A Representative histological results using oil red O staining; B representative histological results of H&E staining and metabolic dysfunction-associated steatotic liver disease (MASLD) activity score; C Representative western blots of acetyl-CoA carboxylase (ACC), carbohydrate response element-binding protein (ChREBP), CCAAT/enhancer-binding protein α (C/EBPα), Glucose-6-phosphate dehydrogenase (G6PD), sterol regulatory element-binding protein-1 (SREBP1), and fatty acid synthase (FAS). Band intensities are normalized with β-actin and data are expressed as the mean ± SEM. Values with different letters are significantly different at p < 0.05 by Duncan’s multiple range tests. ND normal diet, HF high-fat diet, GG Garcinia gummi-gutta.

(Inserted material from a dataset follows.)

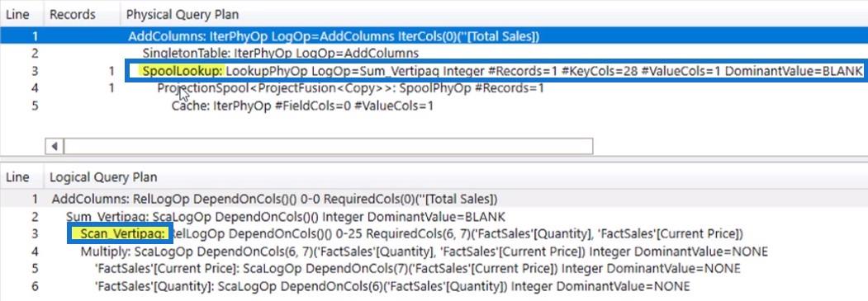Select the Cache IterPhyOp row
The width and height of the screenshot is (868, 301).
[x=302, y=106]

Effects of PRE on gut barrier function
Gut permeability and endotoxin levels were significantly higher and ZO-1 expression was significantly lower in the HF group than those in the ND group. Conversely, mice in the PRE group did not exhibit improved gut permeability. In addition, PRE-treated mice showed significantly increased protein expression (Fig. 8A–C). The PRE group inhibited the infiltration responses of inflammatory cells whereas the HF group showed remarkable histological changes in the colon tissues (Fig. 8D).

A Plasma FITC-dextran concentration during gut permeability test and area under the curve of plasma FITC-dextran levels; B serum endotoxin; C protein expression of ZO-1. Band intensities are normalized with β-actin and data are expressed as the mean ± SEM; D representative histological results of colon tissues H&E staining. Values with different letters are significantly different at p < 0.05 by Duncan’s multiple range tests. ND normal diet, HF high-fat diet, GG Garcinia gummi-gutta.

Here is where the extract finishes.